AI2026-04-10

Mistral Small 4 Complete Guide — Unified Reasoning, Multimodal & Code in 119B MoE [2026]

Mistral Small 4, released March 2026, unifies reasoning, multimodal vision, and agentic coding in a 119B MoE model under Apache 2.0. Supports 11 languages including Japanese. Full specs, setup guide, and model comparisons.
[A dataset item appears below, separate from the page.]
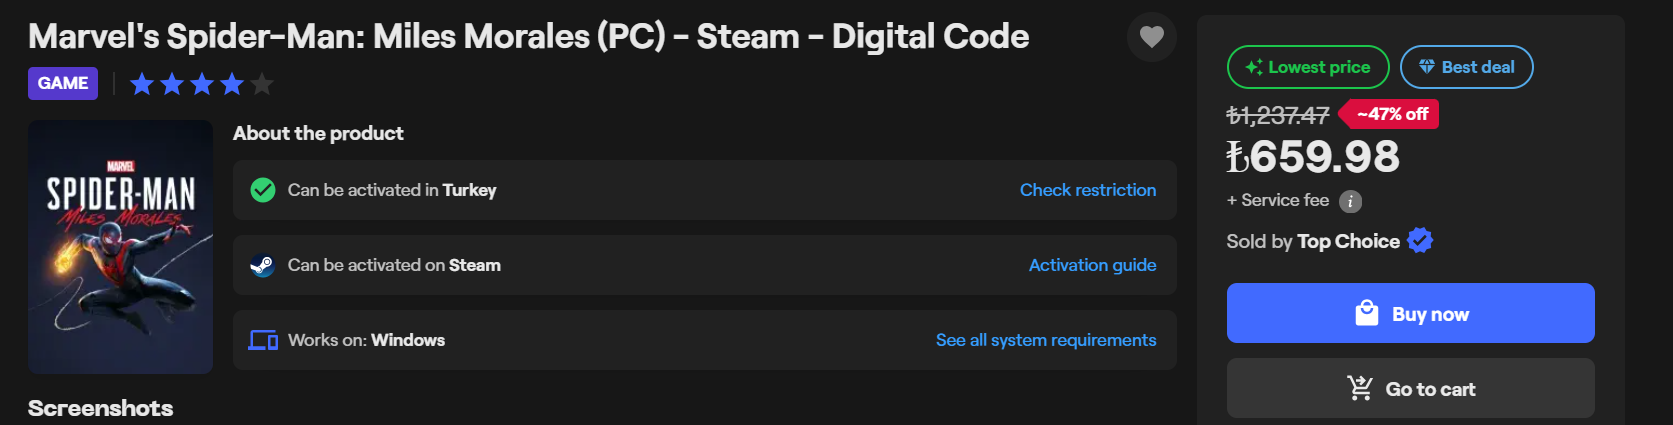Click the ~47% off discount badge

click(x=1391, y=114)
Mistral Small 4 MoE マルチモーダル推論 Apache 2.0

What is Mistral Small 4? A 119B MoE that unifies reasoning, vision, and code under Apache 2.0

Mistral Small 4, released on March 16, 2026, is a large language model from Mistral AI featuring a 119B total-parameter MoE architecture with 128 experts, activating only 6.5B parameters per inference. It is the first Mistral model to unify three distinct capabilities in a single checkpoint: chain-of-thought reasoning (Magistral), multimodal vision understanding (Pixtral), and agentic coding (Devstral). The model is released under the Apache 2.0 license, allowing unrestricted commercial use, modification, and redistribution.
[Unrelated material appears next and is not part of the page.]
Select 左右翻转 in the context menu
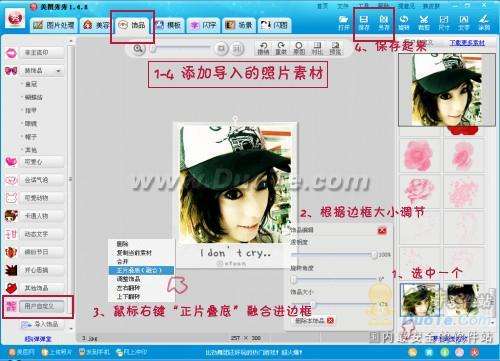The height and width of the screenshot is (361, 500). [128, 288]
Unified Architecture: Three Capabilities in One Model

Loading diagram...

Detailed Specifications

Key specifications of Mistral Small 4:

Specification	Value
Total Parameters	119B
Architecture	MoE (Mixture of Experts)
Number of Experts	128
Active Parameters	6.5B per inference
Context Length	256K tokens
Reasoning Mode	Configurable effort (low/medium/high)
License	Apache 2.0
Release Date	March 16, 2026

11-Language Support Including Japanese

Mistral Small 4 officially supports 11 languages: English (EN), French (FR), Spanish (ES), German (DE), Italian (IT), Portuguese (PT), Dutch (NL), Chinese (ZH), Japanese (JA), Korean (KO), and Arabic (AR). Japanese enterprises can confidently deploy this model for multilingual applications without additional fine-tuning.

Hardware Requirements

Hardware requirements vary depending on quantization level:

Configuration	VRAM / Unified Memory	Recommended Hardware
Full precision (FP16)	~240 GB	3× H100 80GB or more
Q4 quantization	~60 GB	1× A100 or H100 80GB
Q5 quantization	~70 GB	1× A100 80GB
Mac Studio (Apple Silicon)	64–192 GB unified memory	M3 Ultra recommended

Apple Silicon Mac Studio with up to 192 GB unified memory is a cost-effective on-premise option for running Q4/Q5 quantized versions. Pricing starts at around $3,999 for the 64 GB configuration.

Model Comparison

How does Mistral Small 4 stack up against comparable open-source models?

Model	Parameters (Total/Active)	Context	License	Key Strength
Mistral Small 4	119B / 6.5B	256K	Apache 2.0	Unified reasoning + vision + code
Qwen 3.5-9B	9B / 9B (Dense)	128K	Apache 2.0	Compact, high performance
Gemma 4 26B MoE	26B / ~6.5B	128K	Gemma Terms	Google-developed
Llama 4 Scout	109B / 17B	1M	Llama 4 Community	Ultra-long context

Mistral Small 4 stands out with its combination of 256K context and native multimodal support in a single model.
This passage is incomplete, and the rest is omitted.